→ TEXT
====
Evolution in Aktion: Immer mehr Menschen besitzen drei statt zwei Unterarm-Arterien. Denn die normalerweise im Mutterleib rückgebildete Median-Arterie bleibt bei ihnen erhalten. Der Anteil der Menschen mit dieser dritten Ader ist seit Ende des 19. Jahrhunderts von zehn auf 30 Prozent gestiegen, wie eine Studie enthüllt. Die Forscher sehen dies als Symptom einer anhaltenden Evolution des Menschen – in 100 Jahren könnten fast alle diese Arterie besitzen.
Die Evolution hört nicht auf – auch bei uns Menschen nicht. Ständig passen auch wir uns an unsere Umwelt an: Unsere Lebenserwartung und Körpergröße sind dank besserer Ernährung und Medizin gestiegen und auch die durchschnittliche Intelligenz hat in den letzten 100 Jahren zugenommen – zumindest was den gemessenen IQ-Wert angeht. Auch der Stoffwechsel hat sich angepasst: Unsere Vorfahren entwickelten das Enzym Laktase, um Milch und Milchprodukte besser verdauen zu können.
====
→ Gesammelte Dateneinträge

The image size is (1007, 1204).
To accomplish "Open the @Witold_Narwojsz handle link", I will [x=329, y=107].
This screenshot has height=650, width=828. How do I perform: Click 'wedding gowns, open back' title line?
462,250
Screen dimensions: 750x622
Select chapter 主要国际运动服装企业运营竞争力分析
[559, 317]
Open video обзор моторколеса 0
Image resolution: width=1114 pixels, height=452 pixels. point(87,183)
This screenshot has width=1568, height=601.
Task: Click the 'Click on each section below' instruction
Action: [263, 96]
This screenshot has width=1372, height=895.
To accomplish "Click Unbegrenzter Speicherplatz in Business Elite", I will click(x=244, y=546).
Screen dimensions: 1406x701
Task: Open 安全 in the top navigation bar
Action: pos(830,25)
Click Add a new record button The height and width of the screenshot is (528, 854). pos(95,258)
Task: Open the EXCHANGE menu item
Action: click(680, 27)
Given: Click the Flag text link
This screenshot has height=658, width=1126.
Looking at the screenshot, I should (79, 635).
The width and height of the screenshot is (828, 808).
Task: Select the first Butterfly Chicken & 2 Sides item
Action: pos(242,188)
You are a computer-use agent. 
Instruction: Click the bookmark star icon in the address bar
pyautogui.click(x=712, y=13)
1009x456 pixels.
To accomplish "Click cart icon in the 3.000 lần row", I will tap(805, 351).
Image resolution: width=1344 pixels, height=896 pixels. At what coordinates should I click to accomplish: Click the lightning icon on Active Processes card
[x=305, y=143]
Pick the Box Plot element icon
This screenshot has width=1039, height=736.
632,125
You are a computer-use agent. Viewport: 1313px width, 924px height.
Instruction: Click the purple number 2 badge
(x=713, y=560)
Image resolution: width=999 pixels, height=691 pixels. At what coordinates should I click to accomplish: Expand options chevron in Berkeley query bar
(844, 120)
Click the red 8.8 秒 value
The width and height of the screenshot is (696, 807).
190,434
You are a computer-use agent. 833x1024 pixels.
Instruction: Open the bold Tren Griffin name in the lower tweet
====
→ TEILE DER ÜBUNG
a) Wie hat sich laut Text der Anteil der Menschen mit der dritten Unterarm-Arterie seit Ende des 19. Jahrhunderts verändert?
b) Schreib den Abschnitt des Textes ab, der mit den Worten „Evolution in Aktion: Immer“ anfängt und mit „diese Arterie besitzen.“ aufhört, und setz dabei „Mutterbauch“ an die Stelle von „Mutterleib“.
Die Einträge spielen hier keine Rolle.

→ FERTIGE ÜBUNG
a) Er ist von zehn auf 30 Prozent gestiegen.

b)
Evolution in Aktion: Immer mehr Menschen besitzen drei statt zwei Unterarm-Arterien. Denn die normalerweise im Mutterbauch rückgebildete Median-Arterie bleibt bei ihnen erhalten. Der Anteil der Menschen mit dieser dritten Ader ist seit Ende des 19. Jahrhunderts von zehn auf 30 Prozent gestiegen, wie eine Studie enthüllt. Die Forscher sehen dies als Symptom einer anhaltenden Evolution des Menschen – in 100 Jahren könnten fast alle diese Arterie besitzen.